I had other neighbours who, if they determined that a car had parked too close to their front door, would surround that car front and back with their own two vehicles in a pincer movement, making it close to impossible for the offending driver to drive away. It was a crude way of making a point.
I know anecdotally from family members of another man who has put nails under the tyres of cars that parked on the footpath at the end of his garden. I’m aware of another person who leaves sarcastic notes on the windscreens of cars which park anywhere near the end of her driveway.
I’ve always tried not to get involved, determined, as ever, to see both sides of the argument. After all, I have reasoned, the planet is heading for climate change apocalypse and politics has become debased and shockingly toxic, so it makes no sense to get heated over something as trivial as inconsiderate parking. That’s what I tell myself.
But now here I am, feeling my mood darken because a car has blocked my driveway. I argue internally that this is different, this car is actually on my land, blocking an entrance route. I’ve every right to bristle at the trespass. I tell myself that I’d love to give the driver a stern lecture and a poisonous glare, if only I wasn’t so profoundly petrified at the prospect of human confrontation.
And then something occurs to me. My son is angry, more angry than I am. He’s six-years-old. I know what’s happening here. He’s aping my behaviour, doing what he thinks I’ll do, and what he thinks I want him to do. But he’s six-years old and I don’t want him or me to be annoyed on this sunny afternoon, even if my instinct is telling me that I’ve every right to be.
So I sit on the swing with the bird poo and I ask him why he’s angry. He tells me it’s because the car has parked on our land, on the stones that distinguish our plot from the road outside.
Which is true. But it’s also true that I never use the back gate for access. The car, while parked inconsiderately, is causing us no material harm and perhaps it’s not worth getting steamed about.
I try to explain this to my son, telling him that we’ve no way of knowing why that car has parked there, perhaps the driver had an emergency, perhaps he did not recognise it as a entrance point. Or perhaps, I suggest, he or she did it deliberately and always make a point of parking in the most antagonistic fashion they can manage. We have no way of controlling the behaviour of others, just of ourselves. My son looks confusedly at me before he runs off to play another game.
I’ve got a news alert on my phone. It’s from the BBC and tells me that swathes of the Amazon rainforest in Brazil are burning at record rates.

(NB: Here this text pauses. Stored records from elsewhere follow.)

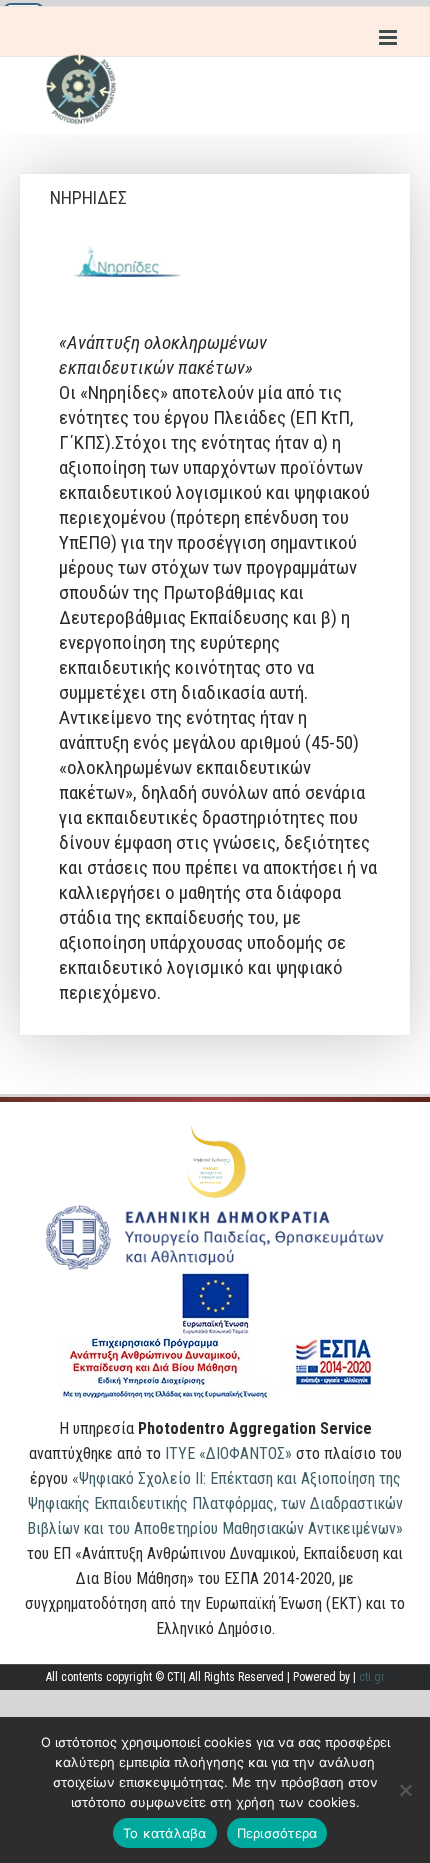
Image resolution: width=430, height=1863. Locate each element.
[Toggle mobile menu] (389, 37)
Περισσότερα (277, 1833)
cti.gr (372, 1677)
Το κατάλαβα (165, 1833)
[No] (405, 1790)
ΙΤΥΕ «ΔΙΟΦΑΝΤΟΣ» (228, 1453)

I put the phone back in my pocket.
It’s about an hour later when I finally get round to mowing the lawn. My son is now playing indoors and I’m clearing toys off the grass. I’ve left the back gate open, perhaps as a way of making a point.

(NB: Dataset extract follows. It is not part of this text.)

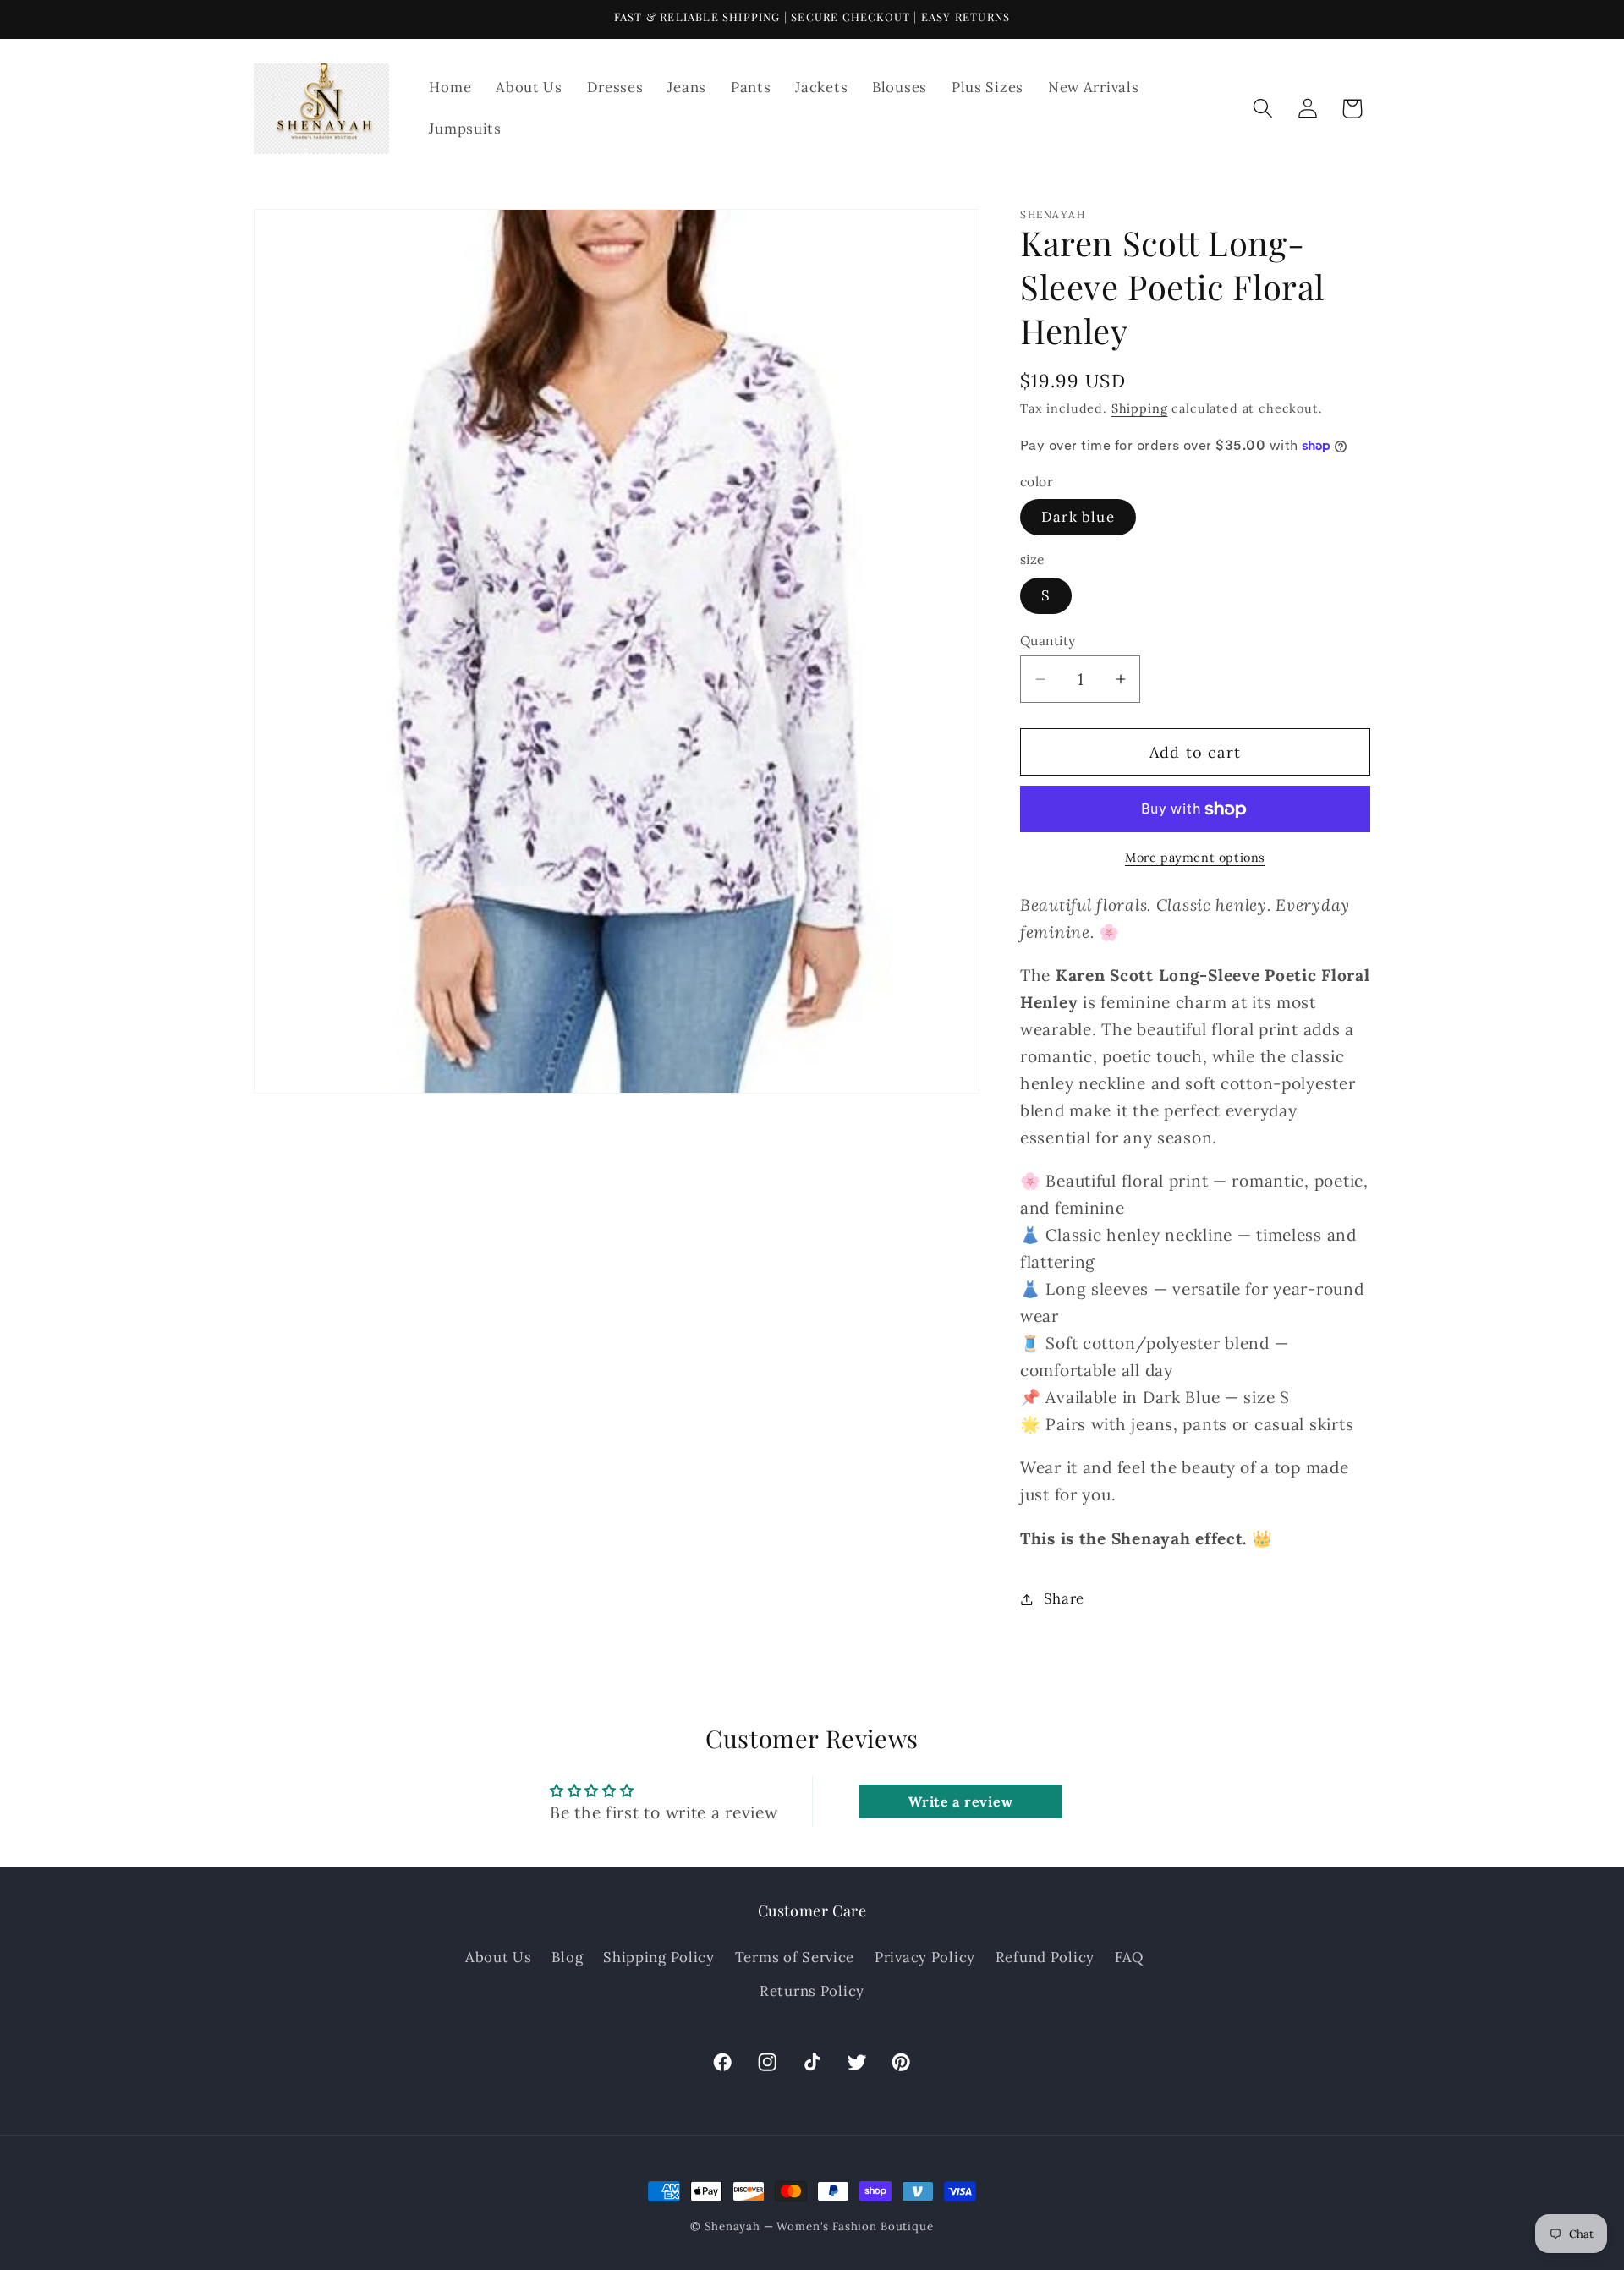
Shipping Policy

Then I hear the crunch of footprints on stones nearby. A car door opens and an engine reluctantly growls into life.
I stand tall and, just for a moment, consider that I should go and talk to the driver. Maybe we’d have a good yarn about it, maybe he or she would apologise, I’d say it’s fine and we’d have a shared laugh at the misunderstanding. Maybe the driver would get defensive and annoyed and some relationship would be poisoned, but at least I’d have made my point.
But, as I said earlier, I’m a coward by instinct. I return to my mower and watch the car drive away in the cracks between the slats of my old garden fence. There are more clouds in the sky now than earlier and I feel the breeze on my bare forearms and see it play with the leaves at the end of the thin branches at the far side of the garden. I notice that there are blackberries on the thorny bushes, the first I’ve seen this year, a sign that summer is on the wane. I get on with cutting the grass.